> **DATA LISTING**
=== Section Start ===

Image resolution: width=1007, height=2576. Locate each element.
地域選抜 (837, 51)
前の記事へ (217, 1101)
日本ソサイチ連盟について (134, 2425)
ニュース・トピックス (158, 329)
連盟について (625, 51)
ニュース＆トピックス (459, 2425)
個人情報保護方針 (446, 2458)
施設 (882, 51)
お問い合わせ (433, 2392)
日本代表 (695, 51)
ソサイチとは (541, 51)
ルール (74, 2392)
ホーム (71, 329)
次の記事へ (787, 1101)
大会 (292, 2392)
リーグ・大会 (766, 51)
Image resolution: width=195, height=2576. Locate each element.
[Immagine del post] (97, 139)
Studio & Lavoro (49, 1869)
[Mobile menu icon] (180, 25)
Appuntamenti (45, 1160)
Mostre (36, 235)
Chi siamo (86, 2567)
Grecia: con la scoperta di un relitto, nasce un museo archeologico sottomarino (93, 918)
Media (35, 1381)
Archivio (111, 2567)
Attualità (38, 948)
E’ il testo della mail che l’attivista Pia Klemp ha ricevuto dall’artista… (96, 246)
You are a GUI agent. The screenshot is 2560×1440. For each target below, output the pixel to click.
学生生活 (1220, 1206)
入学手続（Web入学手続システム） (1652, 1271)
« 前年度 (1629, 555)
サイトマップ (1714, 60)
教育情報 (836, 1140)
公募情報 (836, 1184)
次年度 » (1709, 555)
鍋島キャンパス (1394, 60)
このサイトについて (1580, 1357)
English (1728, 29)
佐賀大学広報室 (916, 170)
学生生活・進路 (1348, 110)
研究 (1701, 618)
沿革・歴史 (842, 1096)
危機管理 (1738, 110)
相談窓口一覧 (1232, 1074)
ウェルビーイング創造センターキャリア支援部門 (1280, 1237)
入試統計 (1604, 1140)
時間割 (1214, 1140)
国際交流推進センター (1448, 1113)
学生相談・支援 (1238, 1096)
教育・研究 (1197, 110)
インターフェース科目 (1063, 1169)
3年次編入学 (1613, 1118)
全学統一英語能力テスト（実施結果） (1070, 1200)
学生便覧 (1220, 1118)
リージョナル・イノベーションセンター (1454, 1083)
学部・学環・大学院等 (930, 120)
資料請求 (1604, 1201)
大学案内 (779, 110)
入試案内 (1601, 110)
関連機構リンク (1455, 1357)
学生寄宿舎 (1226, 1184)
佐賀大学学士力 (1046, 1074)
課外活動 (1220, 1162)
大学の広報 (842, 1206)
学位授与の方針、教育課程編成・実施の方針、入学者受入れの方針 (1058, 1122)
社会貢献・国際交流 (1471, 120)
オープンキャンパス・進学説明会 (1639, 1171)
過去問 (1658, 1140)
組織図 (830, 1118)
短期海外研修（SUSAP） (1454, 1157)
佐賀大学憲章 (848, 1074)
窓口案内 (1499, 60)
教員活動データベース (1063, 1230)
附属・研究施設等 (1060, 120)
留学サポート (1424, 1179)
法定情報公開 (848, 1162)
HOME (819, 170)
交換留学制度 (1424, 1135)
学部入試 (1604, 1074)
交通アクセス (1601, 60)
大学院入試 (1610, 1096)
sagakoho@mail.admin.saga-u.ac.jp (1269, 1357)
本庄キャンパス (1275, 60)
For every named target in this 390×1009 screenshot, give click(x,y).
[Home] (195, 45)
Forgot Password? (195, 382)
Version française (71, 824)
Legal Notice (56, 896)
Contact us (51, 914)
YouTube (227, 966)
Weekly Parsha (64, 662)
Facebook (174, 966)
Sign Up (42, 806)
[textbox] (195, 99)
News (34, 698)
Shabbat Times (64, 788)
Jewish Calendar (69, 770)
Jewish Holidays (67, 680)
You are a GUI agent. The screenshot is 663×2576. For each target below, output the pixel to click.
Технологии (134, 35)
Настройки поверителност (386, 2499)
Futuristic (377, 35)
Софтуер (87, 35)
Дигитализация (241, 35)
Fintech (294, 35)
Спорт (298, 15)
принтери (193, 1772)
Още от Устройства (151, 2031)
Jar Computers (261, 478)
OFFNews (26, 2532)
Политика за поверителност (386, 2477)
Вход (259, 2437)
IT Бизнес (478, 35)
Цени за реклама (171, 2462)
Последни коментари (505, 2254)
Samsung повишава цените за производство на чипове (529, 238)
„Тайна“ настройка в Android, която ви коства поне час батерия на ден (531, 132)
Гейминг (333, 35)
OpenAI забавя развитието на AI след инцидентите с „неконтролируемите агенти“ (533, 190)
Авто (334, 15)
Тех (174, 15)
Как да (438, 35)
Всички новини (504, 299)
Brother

=== Section End ===

Each entry is to be given again, exactly as it stands.

> **ANSWER SPACE**
Image resolution: width=1007, height=2576. Locate each element.
地域選抜 (837, 51)
前の記事へ (217, 1101)
日本ソサイチ連盟について (134, 2425)
ニュース・トピックス (158, 329)
連盟について (625, 51)
ニュース＆トピックス (459, 2425)
個人情報保護方針 (446, 2458)
施設 (882, 51)
お問い合わせ (433, 2392)
日本代表 (695, 51)
ソサイチとは (541, 51)
ルール (74, 2392)
ホーム (71, 329)
次の記事へ (787, 1101)
大会 (292, 2392)
リーグ・大会 (766, 51)
Image resolution: width=195, height=2576. Locate each element.
[Immagine del post] (97, 139)
Studio & Lavoro (49, 1869)
[Mobile menu icon] (180, 25)
Appuntamenti (45, 1160)
Mostre (36, 235)
Chi siamo (86, 2567)
Grecia: con la scoperta di un relitto, nasce un museo archeologico sottomarino (93, 918)
Media (35, 1381)
Archivio (111, 2567)
Attualità (38, 948)
E’ il testo della mail che l’attivista Pia Klemp ha ricevuto dall’artista… (96, 246)
You are a GUI agent. The screenshot is 2560×1440. For each target below, output the pixel to click.
学生生活 (1220, 1206)
入学手続（Web入学手続システム） (1652, 1271)
« 前年度 (1629, 555)
サイトマップ (1714, 60)
教育情報 (836, 1140)
公募情報 (836, 1184)
次年度 » (1709, 555)
鍋島キャンパス (1394, 60)
このサイトについて (1580, 1357)
English (1728, 29)
佐賀大学広報室 (916, 170)
学生生活・進路 (1348, 110)
研究 (1701, 618)
沿革・歴史 (842, 1096)
危機管理 (1738, 110)
相談窓口一覧 (1232, 1074)
ウェルビーイング創造センターキャリア支援部門 (1280, 1237)
入試統計 (1604, 1140)
時間割 (1214, 1140)
国際交流推進センター (1448, 1113)
学生相談・支援 (1238, 1096)
教育・研究 (1197, 110)
インターフェース科目 (1063, 1169)
3年次編入学 (1613, 1118)
全学統一英語能力テスト（実施結果） (1070, 1200)
学生便覧 (1220, 1118)
リージョナル・イノベーションセンター (1454, 1083)
学部・学環・大学院等 (930, 120)
資料請求 (1604, 1201)
大学案内 (779, 110)
入試案内 (1601, 110)
関連機構リンク (1455, 1357)
学生寄宿舎 (1226, 1184)
佐賀大学学士力 (1046, 1074)
課外活動 (1220, 1162)
大学の広報 (842, 1206)
学位授与の方針、教育課程編成・実施の方針、入学者受入れの方針 (1058, 1122)
社会貢献・国際交流 (1471, 120)
オープンキャンパス・進学説明会 (1639, 1171)
過去問 (1658, 1140)
組織図 (830, 1118)
短期海外研修（SUSAP） (1454, 1157)
佐賀大学憲章 (848, 1074)
窓口案内 (1499, 60)
教員活動データベース (1063, 1230)
附属・研究施設等 (1060, 120)
留学サポート (1424, 1179)
法定情報公開 (848, 1162)
HOME (819, 170)
交換留学制度 (1424, 1135)
学部入試 (1604, 1074)
交通アクセス (1601, 60)
大学院入試 (1610, 1096)
sagakoho@mail.admin.saga-u.ac.jp (1269, 1357)
本庄キャンパス (1275, 60)
For every named target in this 390×1009 screenshot, give click(x,y).
[Home] (195, 45)
Forgot Password? (195, 382)
Version française (71, 824)
Legal Notice (56, 896)
Contact us (51, 914)
YouTube (227, 966)
Weekly Parsha (64, 662)
Facebook (174, 966)
Sign Up (42, 806)
[textbox] (195, 99)
News (34, 698)
Shabbat Times (64, 788)
Jewish Calendar (69, 770)
Jewish Holidays (67, 680)
You are a GUI agent. The screenshot is 663×2576. For each target below, output the pixel to click.
Технологии (134, 35)
Настройки поверителност (386, 2499)
Futuristic (377, 35)
Софтуер (87, 35)
Дигитализация (241, 35)
Fintech (294, 35)
Спорт (298, 15)
принтери (193, 1772)
Още от Устройства (151, 2031)
Jar Computers (261, 478)
OFFNews (26, 2532)
Политика за поверителност (386, 2477)
Вход (259, 2437)
IT Бизнес (478, 35)
Цени за реклама (171, 2462)
Последни коментари (505, 2254)
Samsung повишава цените за производство на чипове (529, 238)
„Тайна“ настройка в Android, която ви коства поне час батерия на ден (531, 132)
Гейминг (333, 35)
OpenAI забавя развитието на AI след инцидентите с „неконтролируемите агенти“ (533, 190)
Авто (334, 15)
Тех (174, 15)
Как да (438, 35)
Всички новини (504, 299)
Brother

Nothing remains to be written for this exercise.